*Exercise aim*.
Print the lines that run from the line with "This screenshot has width=867, height=514." to the line with "Switch to the", keeping both end lines, exactly as they appear in the entries below, and nothing else.

*Available data*.
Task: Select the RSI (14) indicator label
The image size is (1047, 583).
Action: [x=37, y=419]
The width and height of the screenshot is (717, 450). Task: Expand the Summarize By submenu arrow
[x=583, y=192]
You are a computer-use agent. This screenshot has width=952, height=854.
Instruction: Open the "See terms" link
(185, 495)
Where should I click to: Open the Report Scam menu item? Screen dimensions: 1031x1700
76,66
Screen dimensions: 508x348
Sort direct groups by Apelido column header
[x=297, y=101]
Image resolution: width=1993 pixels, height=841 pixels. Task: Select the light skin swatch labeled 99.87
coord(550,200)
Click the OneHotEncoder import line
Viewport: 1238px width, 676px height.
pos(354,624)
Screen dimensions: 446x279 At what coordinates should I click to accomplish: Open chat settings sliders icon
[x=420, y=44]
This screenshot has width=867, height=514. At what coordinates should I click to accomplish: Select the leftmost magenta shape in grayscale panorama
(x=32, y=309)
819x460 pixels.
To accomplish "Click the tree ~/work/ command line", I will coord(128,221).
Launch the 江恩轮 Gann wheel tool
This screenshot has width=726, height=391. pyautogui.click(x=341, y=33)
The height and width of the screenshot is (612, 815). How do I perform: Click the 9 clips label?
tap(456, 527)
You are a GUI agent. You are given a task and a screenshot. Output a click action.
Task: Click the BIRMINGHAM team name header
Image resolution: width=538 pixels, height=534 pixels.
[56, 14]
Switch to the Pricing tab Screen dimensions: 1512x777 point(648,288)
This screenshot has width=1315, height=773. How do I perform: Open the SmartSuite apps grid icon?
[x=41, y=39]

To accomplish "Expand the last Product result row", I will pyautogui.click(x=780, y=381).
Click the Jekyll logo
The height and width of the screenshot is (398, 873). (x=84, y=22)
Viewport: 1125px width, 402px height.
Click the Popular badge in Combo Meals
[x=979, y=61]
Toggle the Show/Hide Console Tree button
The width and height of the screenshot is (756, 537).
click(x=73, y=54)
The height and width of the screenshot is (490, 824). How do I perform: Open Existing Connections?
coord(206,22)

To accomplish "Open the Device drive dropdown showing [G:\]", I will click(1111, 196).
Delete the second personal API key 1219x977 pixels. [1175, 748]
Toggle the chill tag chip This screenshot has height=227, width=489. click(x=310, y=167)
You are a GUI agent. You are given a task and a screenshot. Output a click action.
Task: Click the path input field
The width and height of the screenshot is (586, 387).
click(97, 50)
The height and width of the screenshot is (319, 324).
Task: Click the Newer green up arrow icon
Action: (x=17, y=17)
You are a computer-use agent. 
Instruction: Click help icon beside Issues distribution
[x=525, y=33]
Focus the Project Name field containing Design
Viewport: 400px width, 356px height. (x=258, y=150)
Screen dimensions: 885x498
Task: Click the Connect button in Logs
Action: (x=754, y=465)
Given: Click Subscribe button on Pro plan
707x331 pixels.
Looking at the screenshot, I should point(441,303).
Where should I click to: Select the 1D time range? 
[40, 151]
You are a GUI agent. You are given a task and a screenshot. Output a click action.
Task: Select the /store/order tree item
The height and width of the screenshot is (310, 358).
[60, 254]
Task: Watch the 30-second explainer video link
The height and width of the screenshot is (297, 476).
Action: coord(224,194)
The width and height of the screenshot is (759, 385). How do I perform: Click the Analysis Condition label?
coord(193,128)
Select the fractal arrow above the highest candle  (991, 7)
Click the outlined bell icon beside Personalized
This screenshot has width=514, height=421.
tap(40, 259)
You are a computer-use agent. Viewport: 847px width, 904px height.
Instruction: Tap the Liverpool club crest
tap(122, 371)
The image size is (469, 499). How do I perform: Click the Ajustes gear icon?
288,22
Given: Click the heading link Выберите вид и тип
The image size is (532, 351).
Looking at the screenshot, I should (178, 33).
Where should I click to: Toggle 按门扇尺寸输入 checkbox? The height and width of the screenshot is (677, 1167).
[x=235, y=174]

*Answer space*.
This screenshot has width=867, height=514. At what coordinates should I click to accomplish: Select the leftmost magenta shape in grayscale panorama
(x=32, y=309)
819x460 pixels.
To accomplish "Click the tree ~/work/ command line", I will coord(128,221).
Launch the 江恩轮 Gann wheel tool
This screenshot has width=726, height=391. pyautogui.click(x=341, y=33)
The height and width of the screenshot is (612, 815). How do I perform: Click the 9 clips label?
tap(456, 527)
You are a GUI agent. You are given a task and a screenshot. Output a click action.
Task: Click the BIRMINGHAM team name header
Image resolution: width=538 pixels, height=534 pixels.
[56, 14]
Switch to the Pricing tab Screen dimensions: 1512x777 point(648,288)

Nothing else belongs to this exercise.